# The Domino Effect

A domino is a small, thumb-sized, rectangular block with an arrangement of dots or pips (from one to six) on one face and blank or identically patterned faces on the other. Each domino also has a number of squares on the back that indicate its value in the game. Typically, 28 such tiles form a complete set of dominoes. A domino is used with a variety of games that involve laying the tiles down in straight and angular lines, as well as other specialized patterns.

When a domino is knocked over, it transmits energy to the next domino in line. This causes the latter to tip, which in turn can cause even more dominoes to fall, and so on, creating a chain reaction that continues until all the tiles have fallen. This is the basis for the phrase “the domino effect,” in which a single action can trigger much larger consequences than expected.

Lily Hevesh has been fascinated by dominoes since she was 9 years old, when her grandparents gave her a classic 28-piece set. She loved setting them up in a long line, flicking the first domino, and watching the rest of the set tumble. Hevesh, now 20, is a professional domino artist who creates mind-blowing designs for events and private clients.

She uses a version of the engineering-design process that she learned in college to design her pieces. She starts by considering the theme or purpose of an installation, brainstorming images and words that might relate to that topic. Then, she begins sketching out a general layout and planning the order of her creation. She then creates a model of her piece to help her visualize how it will look before moving on to the construction phase.

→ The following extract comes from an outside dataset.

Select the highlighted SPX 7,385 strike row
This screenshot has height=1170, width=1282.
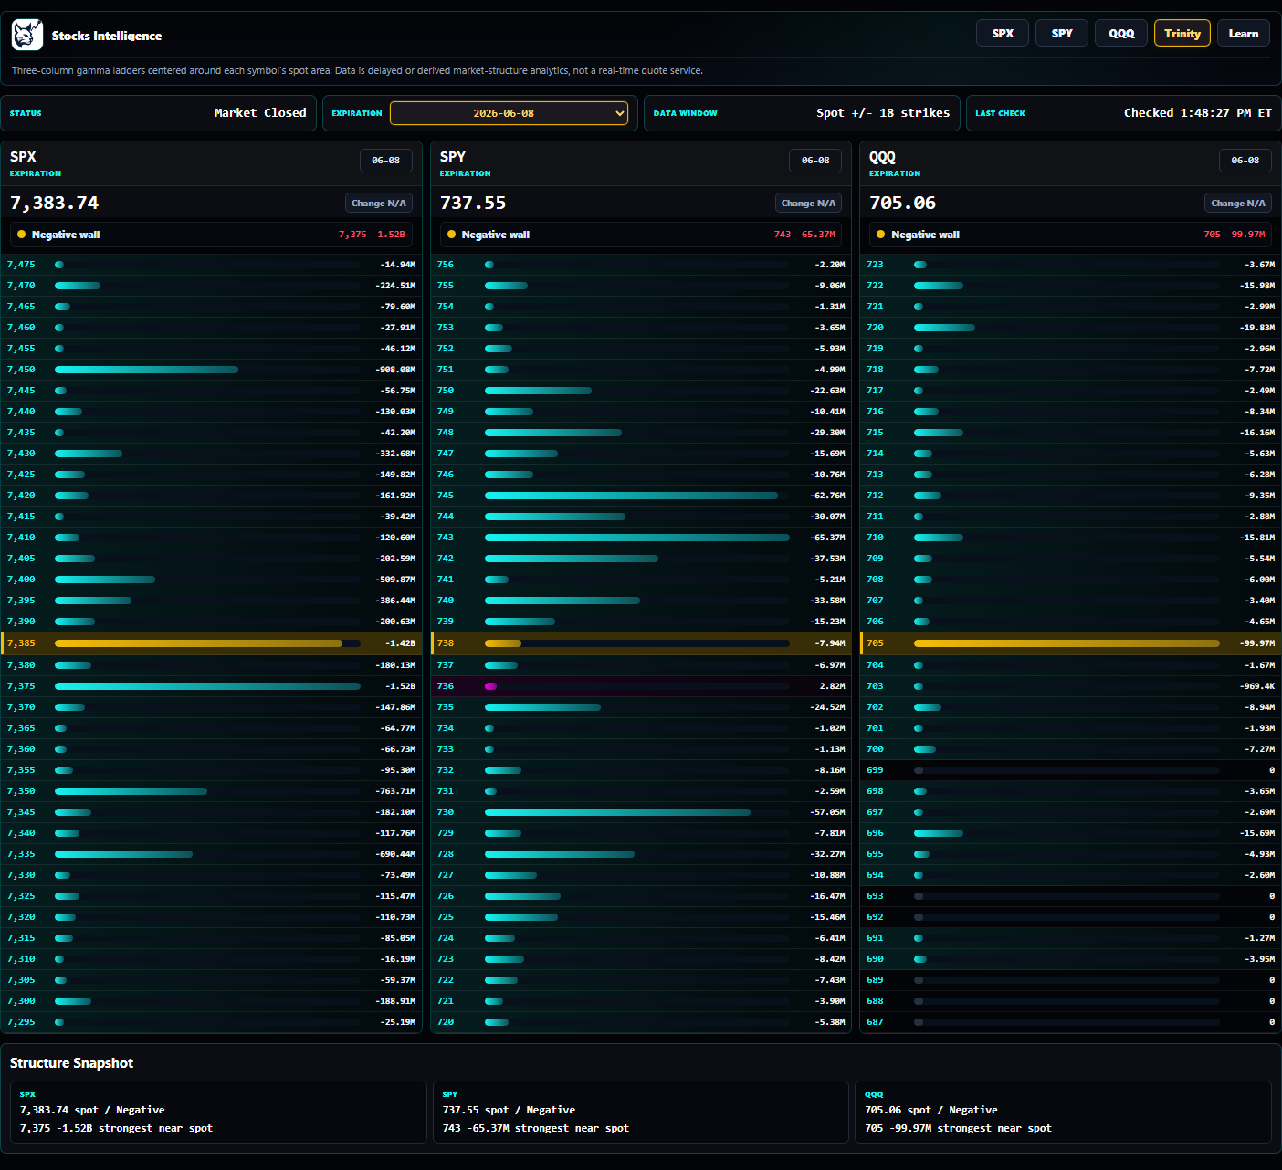tap(211, 643)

The earliest dominoes were made of ebony blacks and ivory, which may have inspired the name. In the game, a player wins by scoring a set amount of points over an opponent. Points are awarded for matching adjacent ends of tiles, such as a double-blank counting as zero or 14. In some games, the players score points based on the total number of pips on their opposing pieces.

Dominoes are also a tool for scientists to learn more about the behavior of nerve cells, or neurons. When a domino is tapped, it sends out a pulse that travels at a constant speed without losing energy or changing direction, just like the nerve impulses that travel down a nerve cell. By studying the way a domino’s pulse moves, researchers can better understand how these signals are transmitted and received by nerve cells. The results could ultimately improve treatments for conditions like epilepsy and Alzheimer’s disease. In fact, a study published in the journal Nature Communications last year found that a type of neural network designed from dominoes was able to detect abnormal brain activity associated with epilepsy in patients with an electrical seizure. The researchers hope that the model can be further developed and applied to more complex brain conditions.